3. The method of Claim 1 wherein said agent is a negative selective marker, and said method further comprises administering to said host an interaction agent which interacts with the negative selective marker to prevent, inhibit, or destroy the growth of the hepatocellular carcinoma.

4. The method of Claim 3 wherein said negative selective marker is selected from the group consisting of Herpes Simplex Virus thymidine kinase; cytomegalovirus thymidine kinase; varicella-zoster virus thymidine kinase; . and cytosine deaminase.

5. The method of Claim 4 wherein said negative selective marker is selected from the group consisting of Herpes Simplex Virus thymidine kinase; cytomegalovirus thymidine kinase; and varicella-zoster virus thymidine kinase .

6. The method of Claim 5 wherein said interaction agent is selected from the group consisting of gancyclovir, acyclovir, and i-2-deoxy-2-fluoro-/3-D-arabinofuranosil-5- iodouracil .

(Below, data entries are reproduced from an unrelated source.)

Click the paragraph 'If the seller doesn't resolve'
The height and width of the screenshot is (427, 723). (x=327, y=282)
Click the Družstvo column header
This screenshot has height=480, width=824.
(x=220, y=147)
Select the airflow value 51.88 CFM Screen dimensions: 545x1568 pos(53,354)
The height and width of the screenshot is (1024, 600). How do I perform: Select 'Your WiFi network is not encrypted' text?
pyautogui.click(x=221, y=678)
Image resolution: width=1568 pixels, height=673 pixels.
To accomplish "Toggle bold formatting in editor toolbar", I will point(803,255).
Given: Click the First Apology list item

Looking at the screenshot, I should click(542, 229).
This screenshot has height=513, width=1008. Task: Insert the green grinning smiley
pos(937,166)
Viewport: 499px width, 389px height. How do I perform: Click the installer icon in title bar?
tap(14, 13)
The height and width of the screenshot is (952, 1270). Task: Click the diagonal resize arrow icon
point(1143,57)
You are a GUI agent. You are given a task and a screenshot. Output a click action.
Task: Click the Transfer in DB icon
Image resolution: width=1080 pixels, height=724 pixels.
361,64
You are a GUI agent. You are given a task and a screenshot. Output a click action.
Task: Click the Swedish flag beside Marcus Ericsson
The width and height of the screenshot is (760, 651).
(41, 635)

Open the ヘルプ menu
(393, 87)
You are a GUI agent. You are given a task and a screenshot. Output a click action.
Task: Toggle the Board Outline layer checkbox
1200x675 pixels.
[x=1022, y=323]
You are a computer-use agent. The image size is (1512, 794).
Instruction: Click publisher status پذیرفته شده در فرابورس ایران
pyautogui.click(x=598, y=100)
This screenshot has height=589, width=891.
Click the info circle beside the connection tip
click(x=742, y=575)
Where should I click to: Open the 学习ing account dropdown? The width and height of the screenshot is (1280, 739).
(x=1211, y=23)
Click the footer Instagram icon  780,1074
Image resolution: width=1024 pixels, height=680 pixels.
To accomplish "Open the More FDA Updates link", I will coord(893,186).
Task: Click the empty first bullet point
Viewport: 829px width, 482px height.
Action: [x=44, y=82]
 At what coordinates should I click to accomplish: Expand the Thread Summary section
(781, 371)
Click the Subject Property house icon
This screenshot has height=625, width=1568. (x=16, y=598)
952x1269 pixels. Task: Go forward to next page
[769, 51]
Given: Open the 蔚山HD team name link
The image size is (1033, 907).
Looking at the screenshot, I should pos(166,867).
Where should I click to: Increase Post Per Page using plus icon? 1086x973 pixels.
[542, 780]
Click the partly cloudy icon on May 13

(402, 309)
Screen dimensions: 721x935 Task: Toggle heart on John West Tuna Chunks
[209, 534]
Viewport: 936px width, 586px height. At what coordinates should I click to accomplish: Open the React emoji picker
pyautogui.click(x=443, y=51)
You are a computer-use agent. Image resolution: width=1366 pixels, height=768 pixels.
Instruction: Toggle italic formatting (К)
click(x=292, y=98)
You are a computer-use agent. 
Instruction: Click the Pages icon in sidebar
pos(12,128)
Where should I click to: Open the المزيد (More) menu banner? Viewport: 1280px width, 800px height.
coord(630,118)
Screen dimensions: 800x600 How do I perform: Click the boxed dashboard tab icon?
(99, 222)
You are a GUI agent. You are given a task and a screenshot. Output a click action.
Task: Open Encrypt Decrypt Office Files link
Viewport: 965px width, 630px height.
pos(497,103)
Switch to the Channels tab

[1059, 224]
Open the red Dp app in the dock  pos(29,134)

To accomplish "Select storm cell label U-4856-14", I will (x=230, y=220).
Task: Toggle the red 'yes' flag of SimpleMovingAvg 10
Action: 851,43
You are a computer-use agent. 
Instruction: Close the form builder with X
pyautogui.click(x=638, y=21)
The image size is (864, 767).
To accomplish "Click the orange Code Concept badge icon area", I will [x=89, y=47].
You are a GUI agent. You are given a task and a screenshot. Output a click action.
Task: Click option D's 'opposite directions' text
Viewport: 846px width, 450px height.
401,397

7. The method of Claim 6 wherein said interaction agent is gancyclovir.

8. The method of Claim 6 wherein said interaction agent is administered in an amount of from about 5 mg/kg to about 15 mg/kg.

9. The method of Claim 4 wherein said negative selective marker is cytosine deaminase.

10. The method of Claim 9 wherein said interaction agent is 5-fluorocytosine.

11. The method of Claim 1 wherein said promoter specific for liver tumor cells is the alphafetoprotein promoter.

12. A DNA virus vector including (i) at least one DNA sequence encoding at least one agent capable of providing for the inhibition, prevention, or the destruction of the growth of tumor cells; and (b) a promoter specific for liver tumor cells controlling said at least one DNA sequence encoding said at least one agent.

13. The vector of Claim 12 wherein said DNA virus vector is an adenovirus vector.

14. The vector of Claim 12 wherein said at least one agent is a negative selective marker.

15. The vector of Claim 14 wherein said negative selective marker is selected from the group consisting of Herpes Simplex Virus thymidine kinase; cytomegalovirus ■ thymidine kinase; varicella-zoster virus thymidine kinase; and cytosine deaminase.

16. The vector of Claim 15 wherein said negative selective marker is selected from the group consisting of Herpes Simplex Virus thymidine kinase; cytomegalovirus thymidine kinase; and varicella-zoster virus thymidine kinase.

17. The vector of Claim 16 wherein said negative selective marker is Herpes Simplex Virus thymidine kinase.

18. The vector of Claim 12 wherein said promoter specific for liver tumor cells is the alphafetoprotein promoter.

19. A composition comprising: a lipid vesicle; and a genetic construct encapsulated within said lipid vesicle, said genetic construct including (a) at least one DNA sequence encoding at least one agent capable of providing for the inhibition, prevention, or destruction of the growth of tumor cells; and (b) a promoter specific for liver tumor cells controlling said at least one DNA sequence encoding said at least one agent .

20. The composition of Claim 19 wherein said genetic construct is a plasmid vector.